ABOUT THIS TASK: Below are records; from the line containing "726x468 pixels. How" through the very last line, output each line exactly. No pictures.

════════

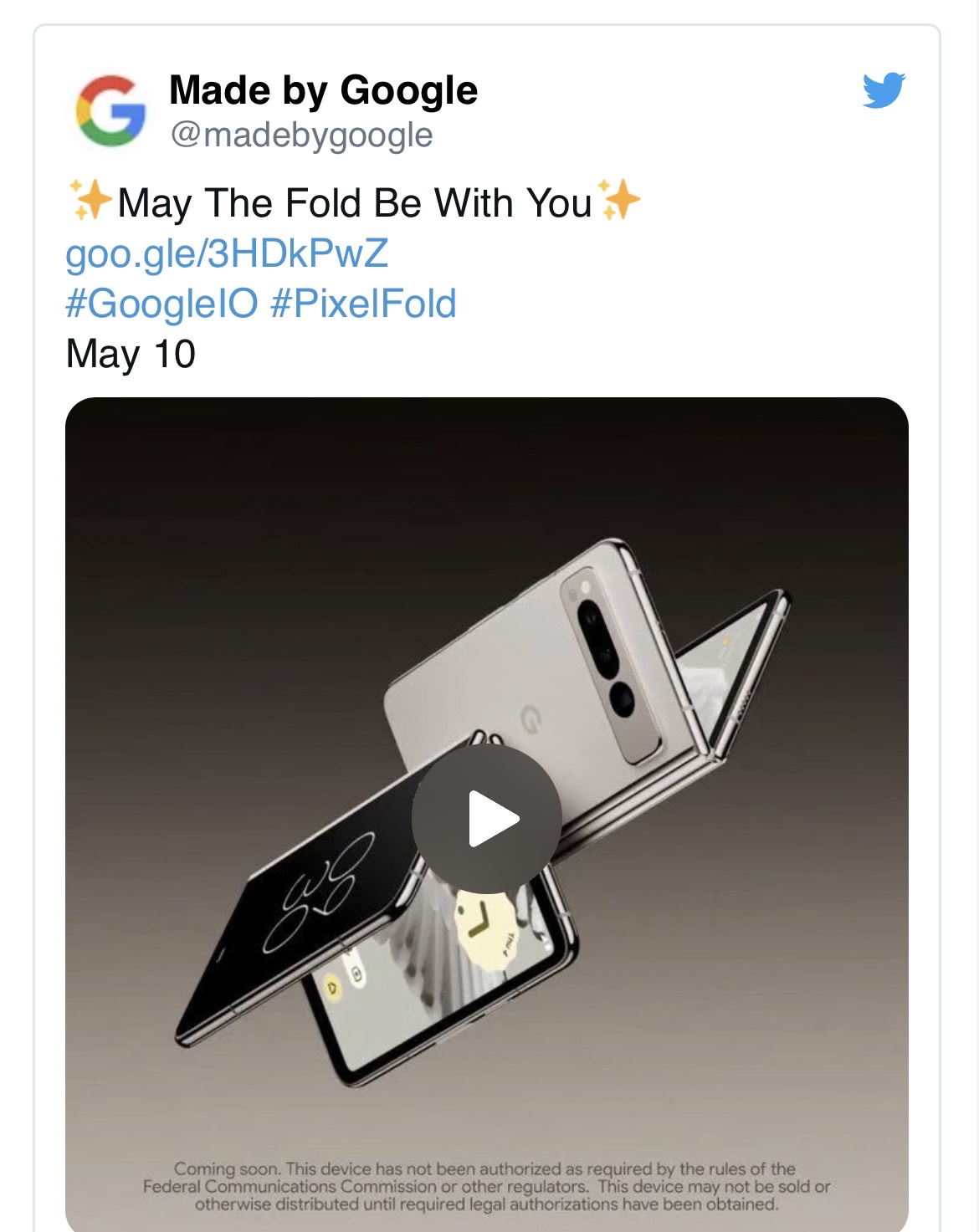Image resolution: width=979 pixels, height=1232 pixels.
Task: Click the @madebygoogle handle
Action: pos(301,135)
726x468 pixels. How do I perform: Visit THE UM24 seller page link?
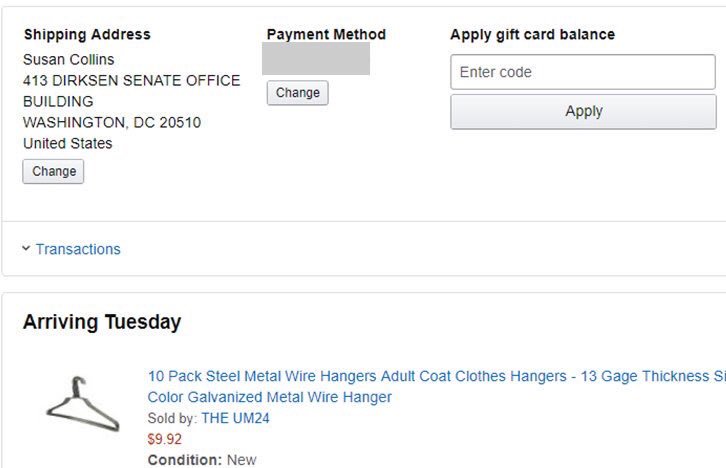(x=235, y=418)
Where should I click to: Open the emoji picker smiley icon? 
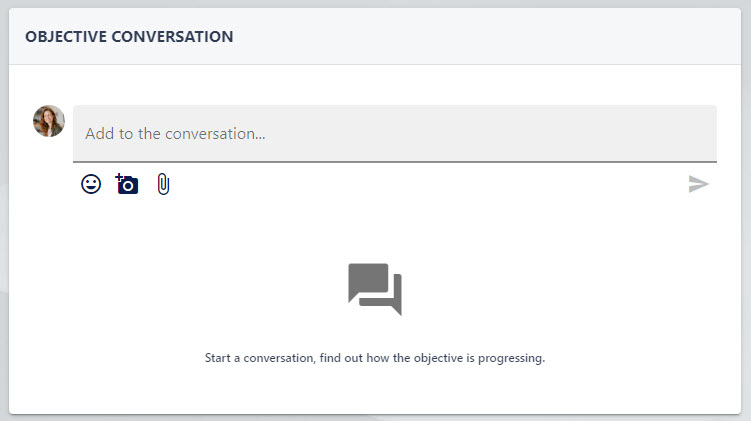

════════

RESPONSE BELOW:
726x468 pixels. How do I perform: Visit THE UM24 seller page link?
(x=235, y=418)
Where should I click to: Open the emoji picker smiley icon? 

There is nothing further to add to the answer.